A random reflection on Milo.

Our stationery order arrived at work today, and for some reason it contained an enormous tin of Milo – it must have been at least five litres of the stuff. Which is funny, because there’s really only one person in the office who drinks Milo (and for the record, it is not me. I haven’t developed that particular addiction. Yet). But my colleague opened the lid of the tin, and I caught a sweet whiff of scent, and without warning I was transported back to just over a year and a half ago.

I escaped my ex very early on a Sunday morning and found myself meeting the technical definition of homelessness – not to mention the definition of survivor of domestic violence. Because it was so early, and I was concerned about waking people, I messaged the one friend I knew would be up at that time of the morning, and told her what I’d done. She phoned back immediately: “Get your butt here”. So I did. Shattered, shaken, numb with the magnitude of the step I’d just taken, I showed up at her house with a suitcase full of random stuff, a pink plastic folder full of music, the beginnings of a black eye, and George Arthur, who is a small, black rag-doll teddy bear – also a survivor of domestic violence.

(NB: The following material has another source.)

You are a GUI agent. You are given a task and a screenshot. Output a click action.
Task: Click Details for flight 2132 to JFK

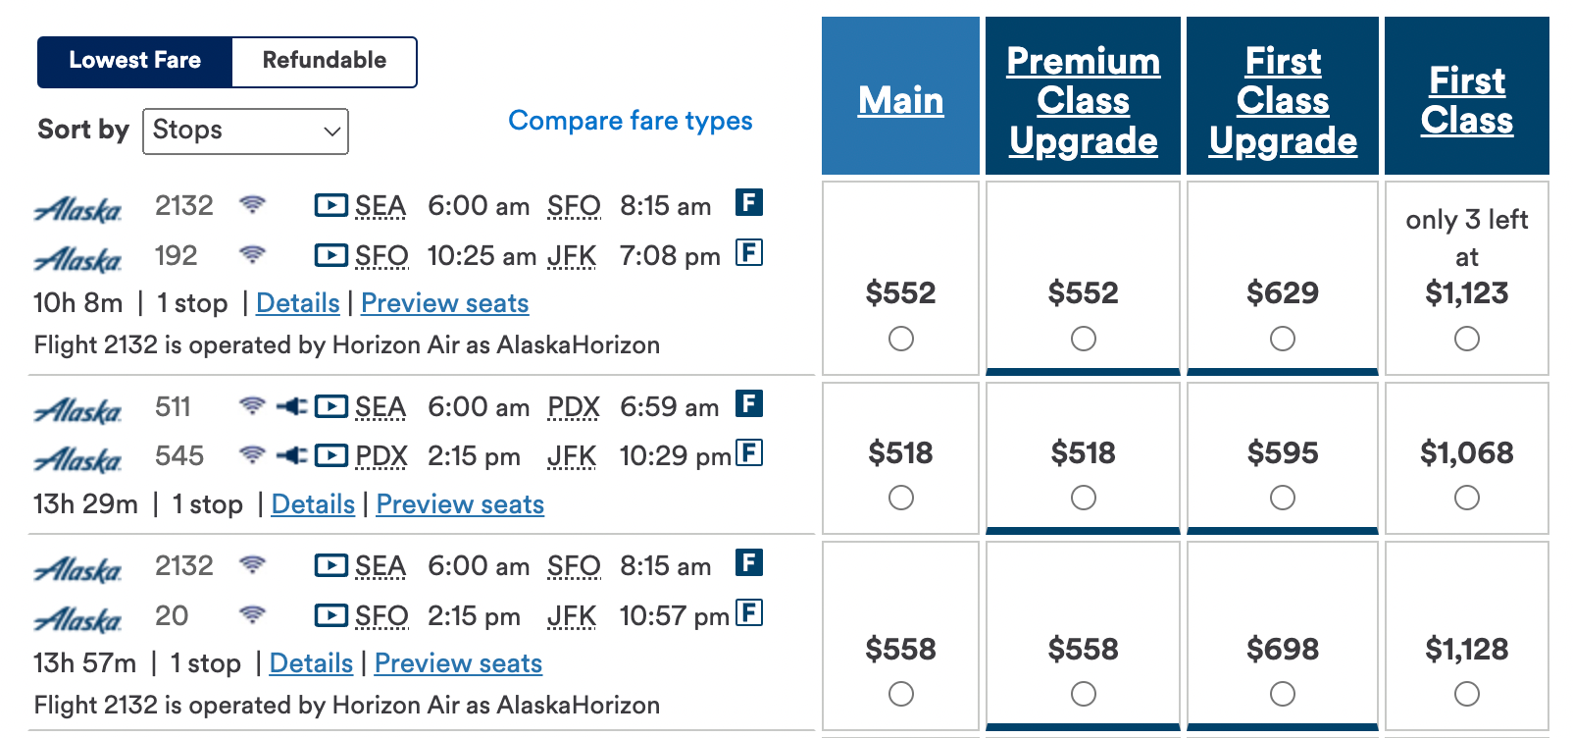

I don’t remember much of that day, but I do remember how shocked and dazed I was, unable to focus on anything, unable to settle, unable to remain still and yet to anaesthetised to move. I didn’t know what I wanted or needed; my friend knew, and she swept me up in practical decisiveness and I didn’t have to make a single decision all day – I simply wasn’t capable of it. She also made me a Milo.

It’s one of the few things I remember with any sense of clarity from that day: she put the warm mug in my hand with the firm instruction to drink all of it (it did help – reality penetrated the opaque numbness, just slightly) – and it was the strongest Milo I’ve ever had in my life, easily several tablespoons’ worth of crunchy chocolate powder. My blood sugar levels are probably still elevated as a direct result of that one hot mug; but I can’t off-hand think of a single thing that would have been safer, more comforting, at that time.

I’m not a huge fan of Milo and I would only drink it if I was really, really desperate for a chocolate fix. But to me it will always smell of safety, of sanctuary and the incredulous blessing of friendship, and of the knowledge of the end of captivity, and freedom’s fragile beginnings.

Not bad for three tablespoons of crushed chocolatey sugar, really. Not bad at all.